Tarmac is a tool that manages assets for Roblox projects on the command line. It paves the way for hermetic place builds when used with tools like Rojo.
Tarmac is inspired by projects like Webpack that allow you to import assets as if they're code.
Pre-built binaries are available for 64-bit Windows, macOS, and Linux from the GitHub releases page.
Tarmac requires Rust 1.39+ to build.
cargo install tarmac
Check out the examples folder for small, working projects using Tarmac.
To get started, make a tarmac.toml
file in the root of your project. This is where you can configure where Tarmac will look for assets and what it will do with them.

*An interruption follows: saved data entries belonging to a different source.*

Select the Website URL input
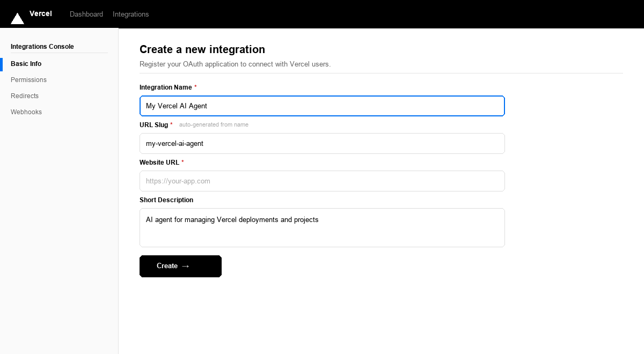The width and height of the screenshot is (644, 354). (x=322, y=181)
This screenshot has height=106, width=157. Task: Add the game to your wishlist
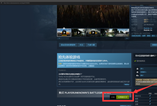pos(68,45)
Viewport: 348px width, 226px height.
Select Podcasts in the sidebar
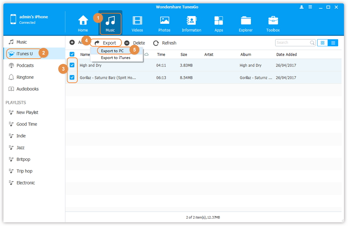click(x=25, y=65)
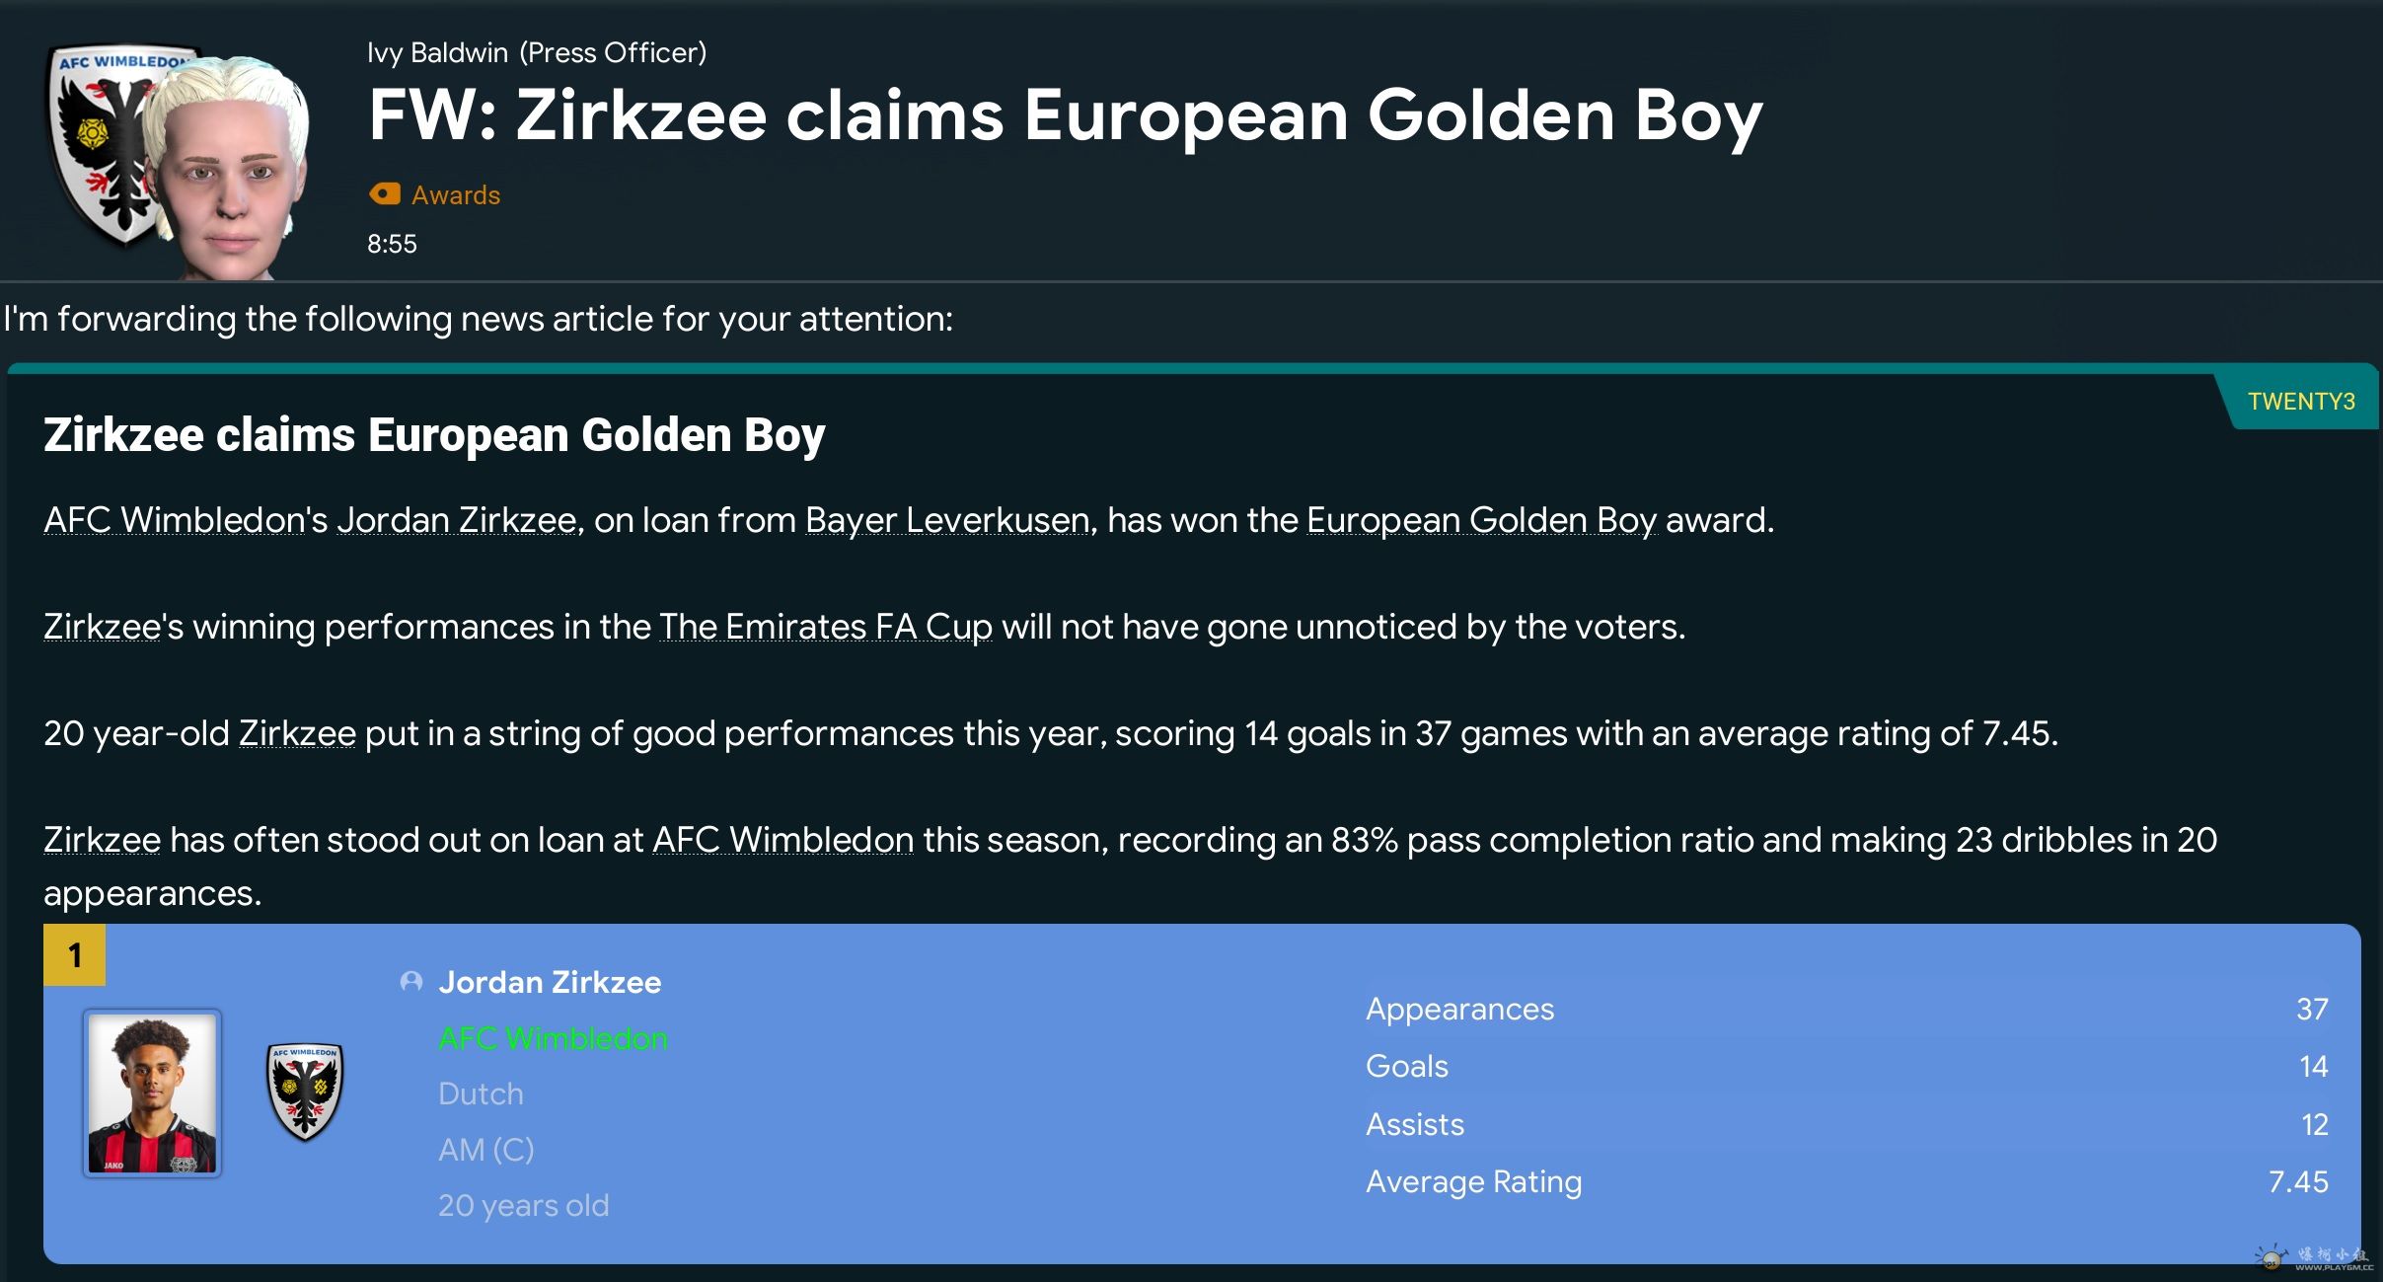This screenshot has width=2383, height=1282.
Task: Open the European Golden Boy award link
Action: (x=1481, y=520)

If you want Tarmac to manage PNG files in a folder named assets
, you can use:
name = "01-basic-game"
# Most projects will define some 'inputs'.
# This tells Tarmac where to find assets that we'll use in our game.
[[inputs]]
# For a syntax overview of Tarmac's globs, see:
# https://docs.rs/globset/0.4.4/globset/#syntax
glob = "assets/**/*.png"
# Tells Tarmac what kind of link files to generate.

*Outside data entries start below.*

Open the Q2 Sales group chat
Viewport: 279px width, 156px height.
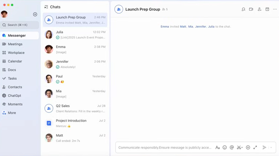tap(75, 108)
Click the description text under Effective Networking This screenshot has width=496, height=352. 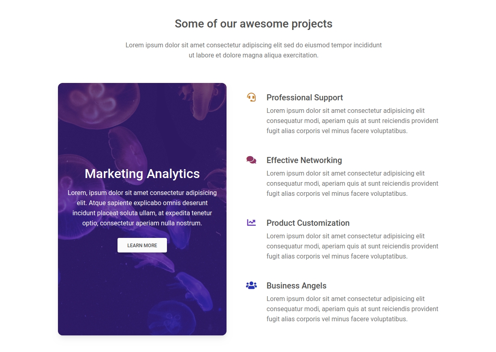353,183
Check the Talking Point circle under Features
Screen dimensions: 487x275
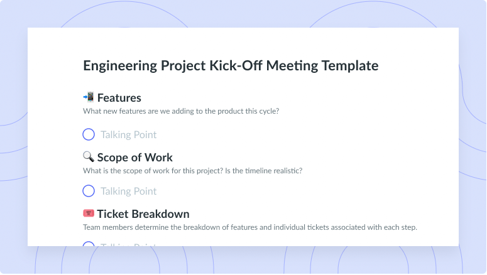tap(89, 134)
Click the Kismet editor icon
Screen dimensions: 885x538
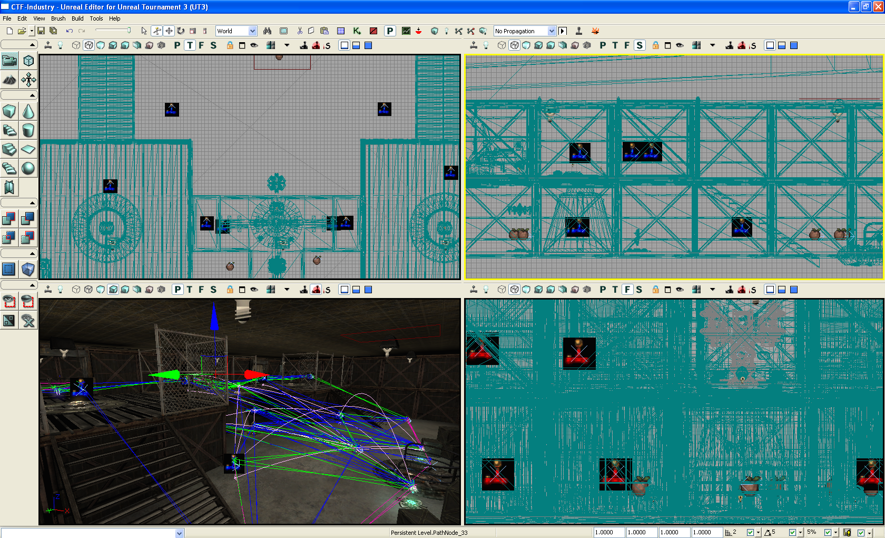[x=357, y=31]
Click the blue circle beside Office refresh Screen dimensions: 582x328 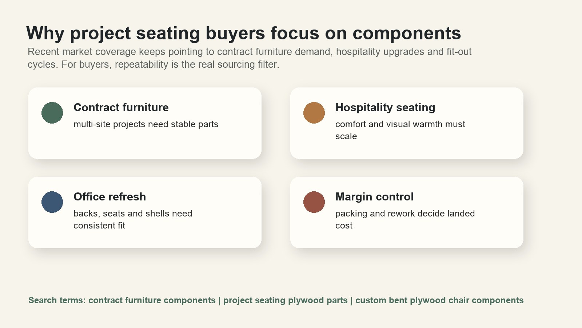[52, 202]
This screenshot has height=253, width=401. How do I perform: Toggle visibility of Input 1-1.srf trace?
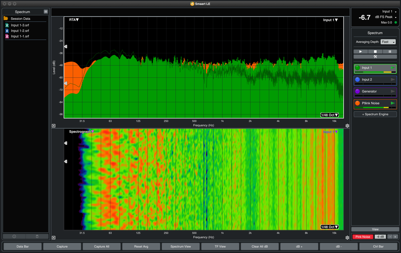[x=7, y=36]
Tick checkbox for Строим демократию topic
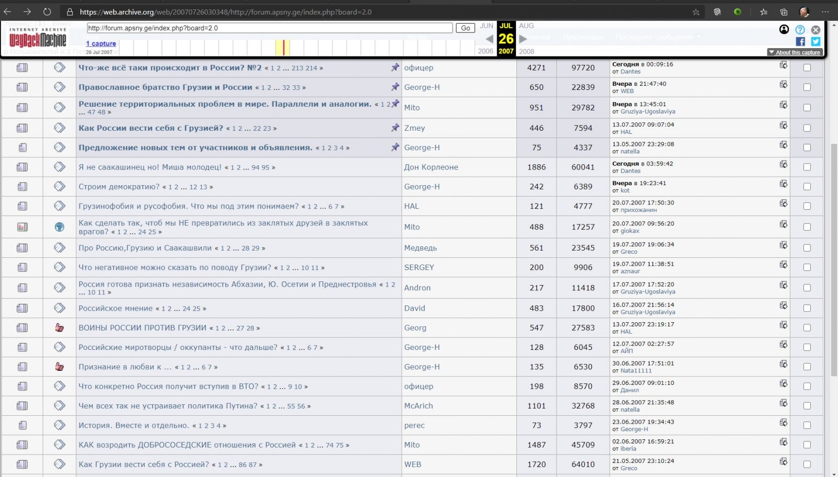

# This option creates `ModuleScript` instances that return asset URLs.
codegen = "asset-url"
Run tarmac sync --target roblox
to have Tarmac upload any new or updated assets that your project depends on. You may need to pass a .ROBLOSECURITY
cookie explicitly via the --auth
argument.
Tarmac will generate Lua code next to each asset that looks something like this:
-- This file was @generated by Tarmac. It is not intended for manual editing.

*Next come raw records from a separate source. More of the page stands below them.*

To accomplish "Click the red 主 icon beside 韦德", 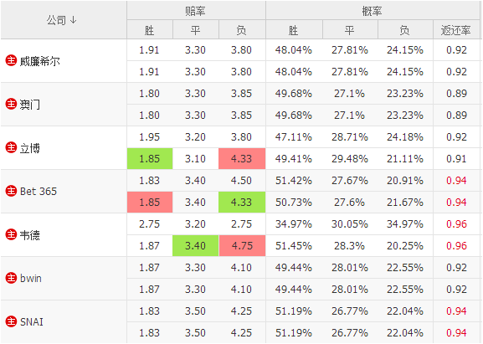I will [x=11, y=234].
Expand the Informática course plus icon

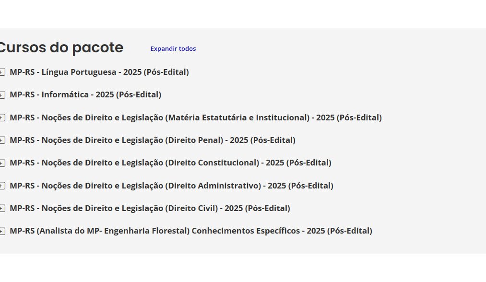point(2,95)
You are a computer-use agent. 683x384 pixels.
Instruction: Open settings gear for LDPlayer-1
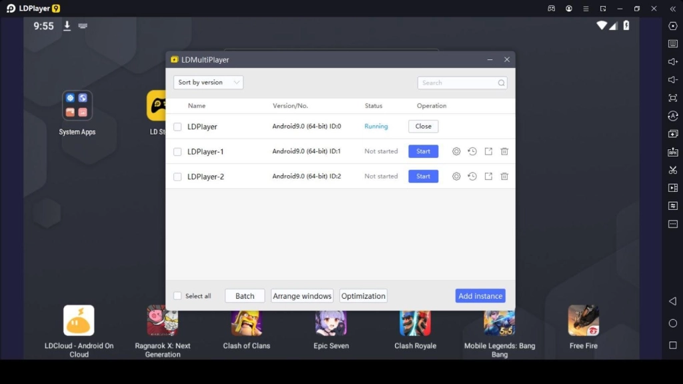click(x=456, y=151)
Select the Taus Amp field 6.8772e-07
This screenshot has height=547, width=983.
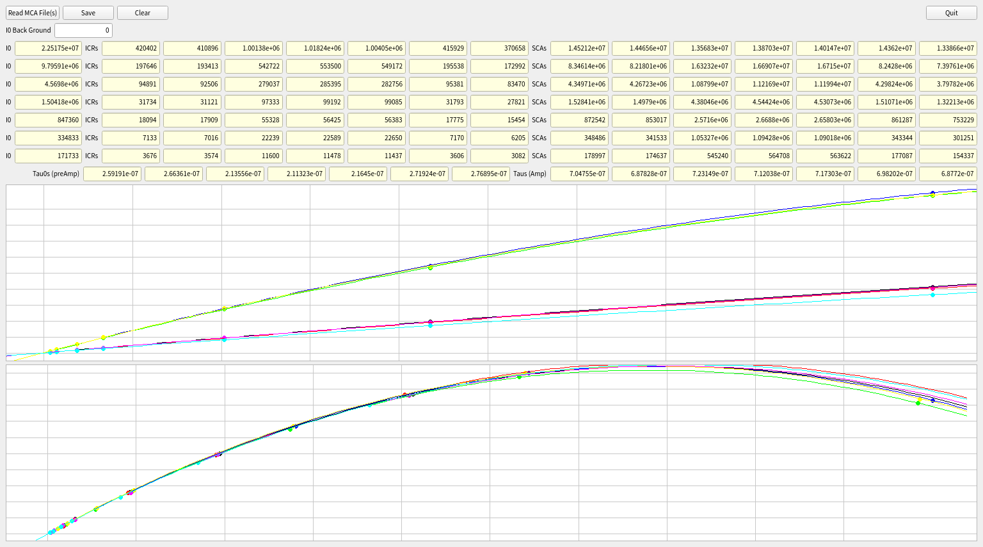click(x=948, y=174)
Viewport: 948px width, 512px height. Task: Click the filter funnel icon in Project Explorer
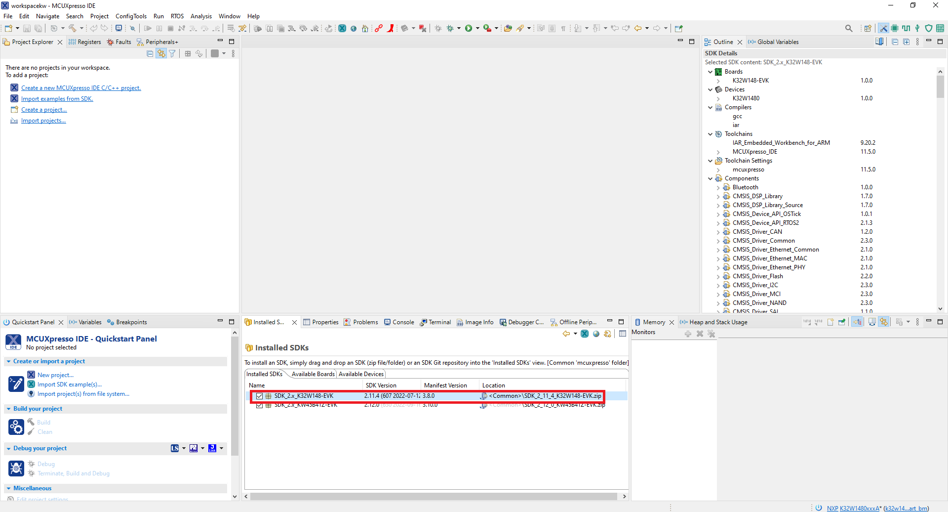click(172, 53)
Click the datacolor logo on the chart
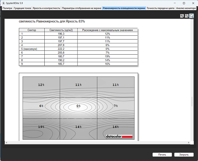The image size is (198, 161). [119, 137]
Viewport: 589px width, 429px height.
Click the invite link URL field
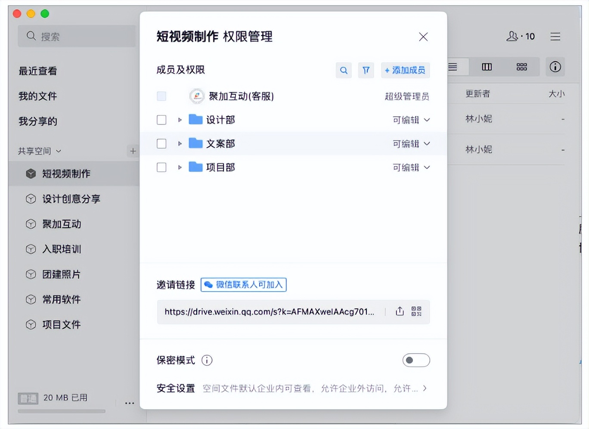point(269,312)
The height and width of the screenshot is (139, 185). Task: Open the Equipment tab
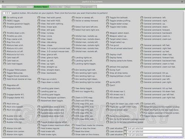pyautogui.click(x=89, y=7)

return "rbxassetid://4597138422"
These files will be turned into ModuleScript
instances by tools like Rojo and can be loaded as if you're importing the image itself:
local ImageA = require(Assets.A)
local decal = Instance.new("Decal")
decal.Texture = ImageA
For more options, run tarmac --help
.
Tarmac is available under the MIT license. See LICENSE.txt for details.